The appeal involves a certain internet caché of having borrowed a book from the private library of one of Mexico City’s most well-known living artists.

The earliest libraries were vaults for precious and unique manuscripts. In fact, tlacuilo means “scribe” in Nahuatl, the indigenous Aztec language spoken in Central Mexico. Reyes named his library project the “scribe library” to evoke the long tradition of knowledge production and collection in the Americas.

In colonial times in the United States, as it became vogue to buy and own printed books, subscription libraries like Benjamin Franklin’s Library Company in Philadelphia sprung up, especially in places where people had a hard time getting their hands on them. These subscription models were a way to pool resources amongst (usually white, male) book aficionados.

The neighborhood lending library, a more standard institution that many Americans have come to love, is a relatively recent concept. It didn’t catch on until the late 19th-century when a whole boatload of them were financed and built around the world by robber baron Andrew Carnegie. Carnegie’s most enduring personal philanthropy project began in large part because of the impact having access to books through private and subscription libraries had on him as a working class boy. Through the lens of his own rags-to-riches origin story, Carnegie believed that putting books in the hands of the poor and working class was akin to helping the poor help themselves.

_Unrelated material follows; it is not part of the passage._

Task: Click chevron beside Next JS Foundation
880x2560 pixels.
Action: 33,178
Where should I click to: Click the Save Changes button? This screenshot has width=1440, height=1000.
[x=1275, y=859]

Reyes said his own project is based on a principle which Reyes calls “mi cosa es tu cosa” (my thing is your thing), a play on words of the ubiquitous adage, mi casa es tu casa. Reyes sees libraries as a representation of “total anarchy,” as institutions that have never been “affiliated with a chain of value added production.” And that is precisely why, according to Reyes, as many resources as possible need to be concentrated into an online ecosystem of mi cosa es tu cosa.

While subscription and “public-private” operate in a highly structured model, @tlacuilobiblioteca eschews formality. Usually, visitors have to register, get a library membership or card, and tell the institution who they are and where they live. In the case of Reyes’ Instagram library, your only credential is your Instagram handle; the appeal involves a certain internet caché of having borrowed a book from the private library of one of Mexico City’s most well-known living artists. In terms of books being lost or stolen, Reyes isn’t so worried, saying that “internet shaming is a very powerful phenomenon,” a thoroughly modern way of imposing a late or lost fine.

On the day I visited his studio, he and Peralta had just returned from a meeting organized by Mexico City municipal librarians working in local public libraries. At that meeting, Reyes said he pitched his idea for bringing more private libraries like his into the public lending library sphere. Classifying and typifying the idea of the library too rigidly, Reyes points out, puts the library at risk of irrelevance as social mores, technologies, and our ideas around ownership and sharing change and evolve.